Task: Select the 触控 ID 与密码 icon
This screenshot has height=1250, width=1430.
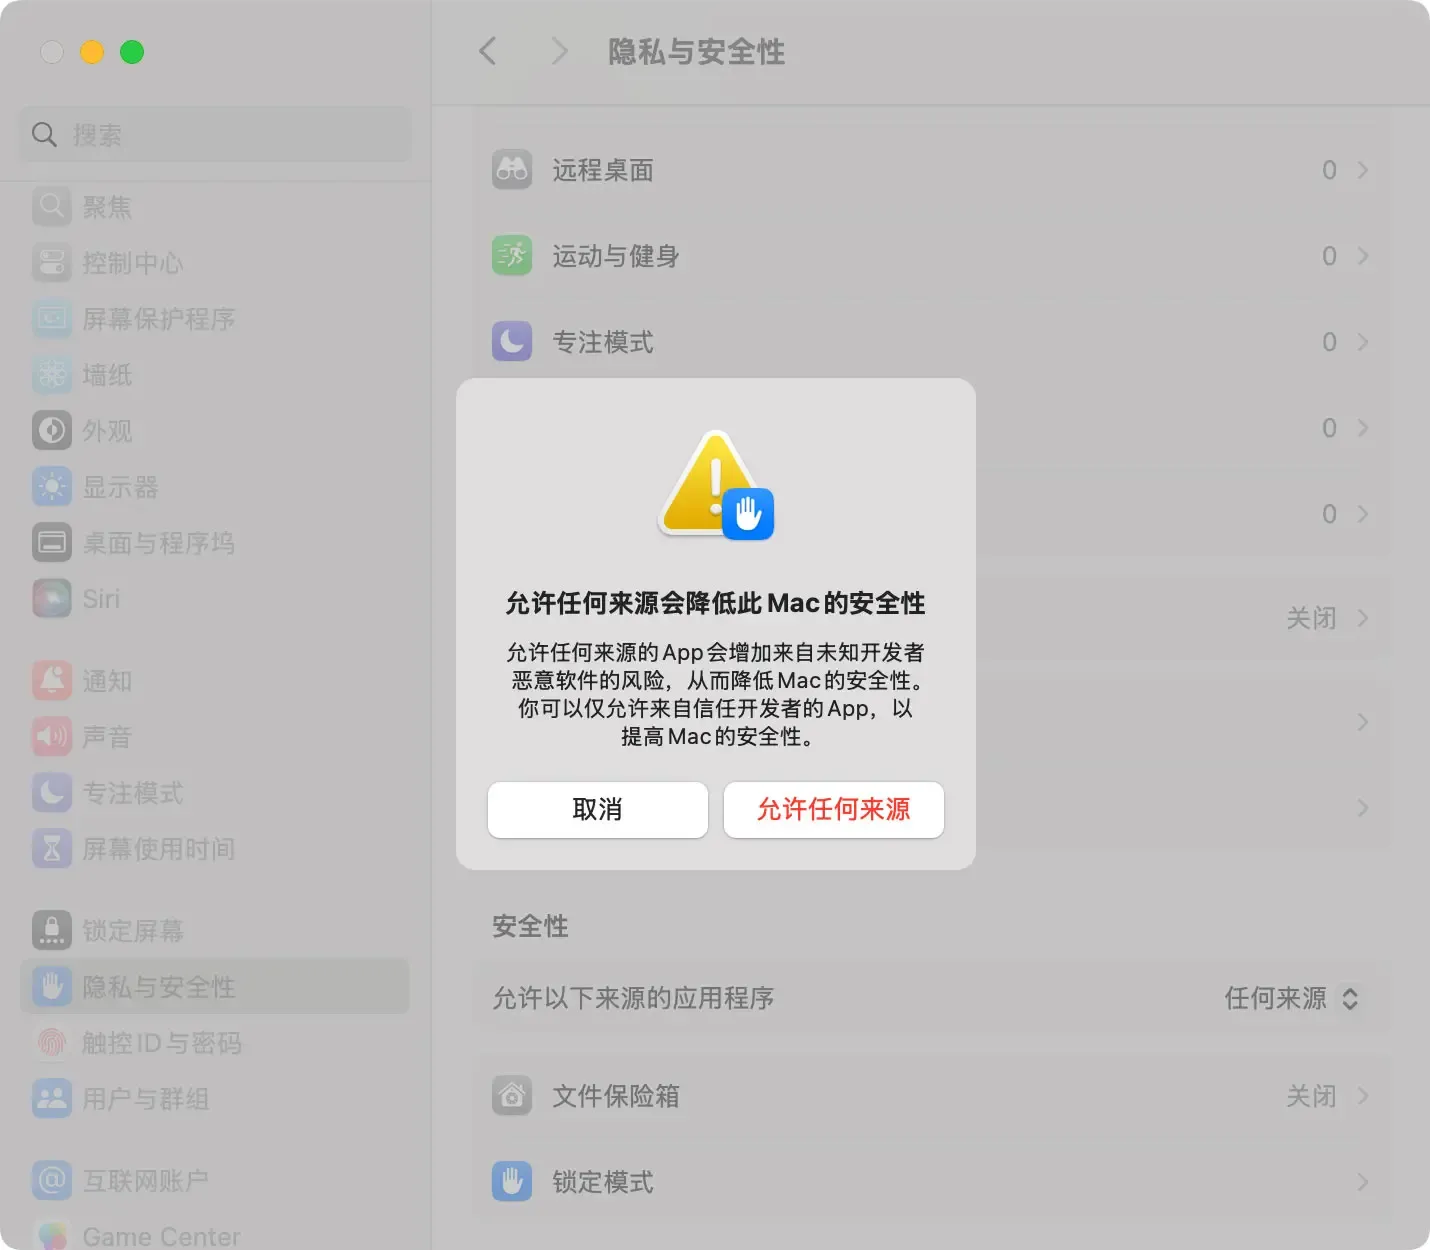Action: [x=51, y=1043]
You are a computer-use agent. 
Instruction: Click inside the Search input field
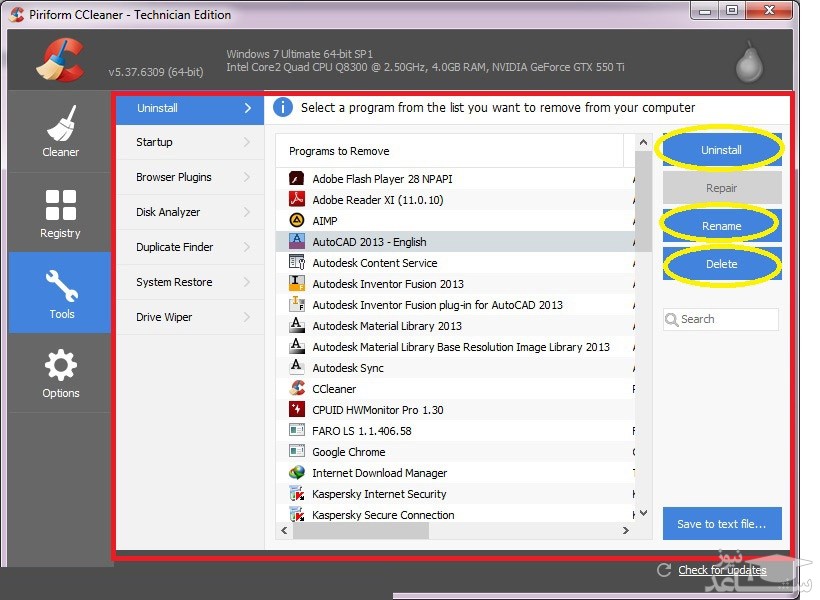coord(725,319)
#####
[GOAL]: Rewrite all of the lines above as a Markdown table with a "No." column for the row number and a "Line" column for the line itself. Skip any blank lines, and leave the pictures out.

[TASK SOLUTION]:
| No. | Line |
|---|---|
| 1 | Task: Select the 触控 ID 与密码 icon |
| 2 | This screenshot has height=1250, width=1430. |
| 3 | Action: [x=51, y=1043] |
| 4 | You are a computer-use agent.  |
| 5 | Instruction: Click inside the Search input field |
| 6 | coord(725,319) |